Guest post by James O. Clifford, Sr, who writes a history column for the San Mateo Daily Journal and makes regular contributions to San Mateo County’s Journal of Local History.

People rushing to catch trains in Redwood City zip by a sculpture of Dona Maria Soledad Ortega de Arguello (left), whose land became home to generations of Peninsula residents and whose family was part of one of the great tragic romances of California history.

Her sister-in-law Concepcion Arguello, who was born at the Presidio in San Francisco, and Russian soldier and diplomat Nikolai Rezanov fell in love and were forced by circumstances to part — forever. It’s a complicated story that has been told many times, including renditions by such literary luminaries as Bret Harte and Gertrude Atherton. The San Francisco Chronicle summed up nicely the romance with a headline atop a 2006 story by Carl Nolte: “Epic Love in old California: Concha and the czar’s courtier — How a 15-year-old Spanish beauty fell for a Russian Sea Captain, 42, and waited Forever.” In short, he came, saw, liked, and sailed away, never to be seen by her again. She became a nun. A mural in the chapel at the Presidio depicts the couple.

Luis Antonio Arguello II was born in 1830, the youngest of Luis Antonio Arguello I and Soleded (Ortega) Arguello. Luis is shown to the right with his cousin Ignacio Marlarin,.

Soledad (1797–1874) would marry Concepcion’s brother, Luis Antonio Arguello, who became the first governor of Mexican California. Luis was a widower with two children when the couple wed in 1822. His first wife, Rafaela, died in 1814. Luis died in 1830 at the age of 46.

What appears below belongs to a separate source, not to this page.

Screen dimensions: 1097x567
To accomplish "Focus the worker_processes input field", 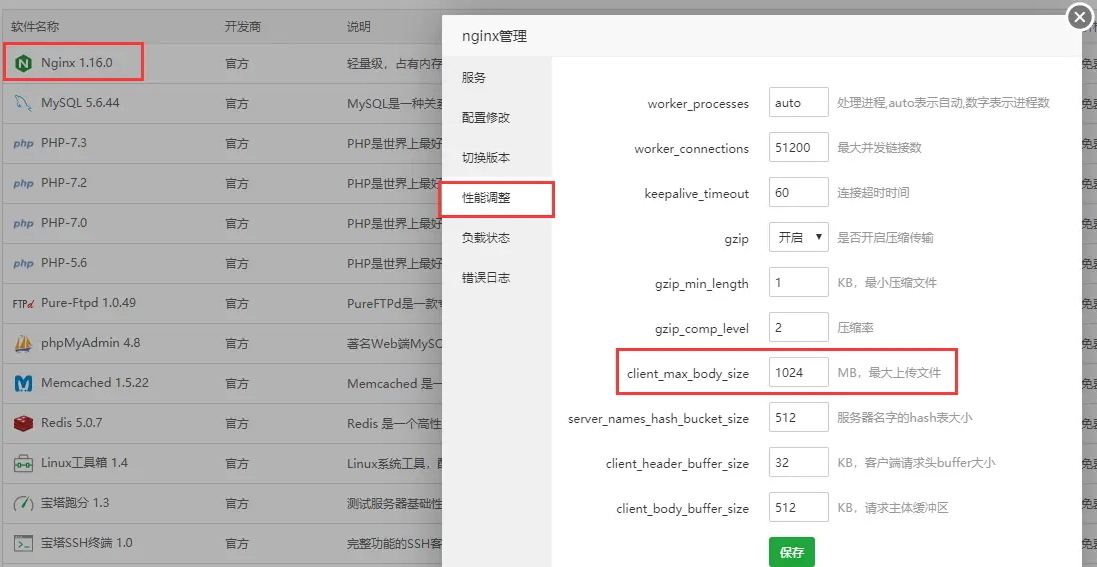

According to “The Arguello Family in California” by Annette O’Connell, the wedding between Soledad and Luis was “the first great wedding at Mission Santa Barbara.” The author also speculated that relatives felt “it was time that 25-year-old Soledad was married.” The bride, she wrote, was “radiant and queen like in a priceless gown with a lace mantilla that swept from her lovely head to her small feet.” O’Connell’s research found that the bride’s trousseau had been worked on by “a hundred Indian girls for months.”

Upon her husband’s death, Soledad inherited Rancho de las Pulgas, which initially consisted of about 59,000 acres but would be reduced by legal hassles to 35,000 or so acres that would become Belmont, San Carlos, Redwood City and parts of Menlo Park. Historians say the grant is the only one in this part of California that goes back to the King of Spain. The others were made by the Republic of Mexico.

The widow Arguello and her children remained on the ranch after Luis’ death, although there are reports they lived occasionally at Mission Santa Clara, according to O’Connell. These were the Zorro days of rodeos and feasts, when cattle were rounded up and branded with some of the herd butchered for hides and tallow. A hint of this is on display in an exhibit at the San Mateo County Museum in downtown Redwood City.

Plat of the Pulgas Rancho

A ranch census in 1838 listed 4,000 cattle and 2,000 horses in the area of today’s San Carlos, where Dona Arguello and her family lived and which now boasts an Arguello Park. After the war with Mexico, she was forced to go to court to prove her title.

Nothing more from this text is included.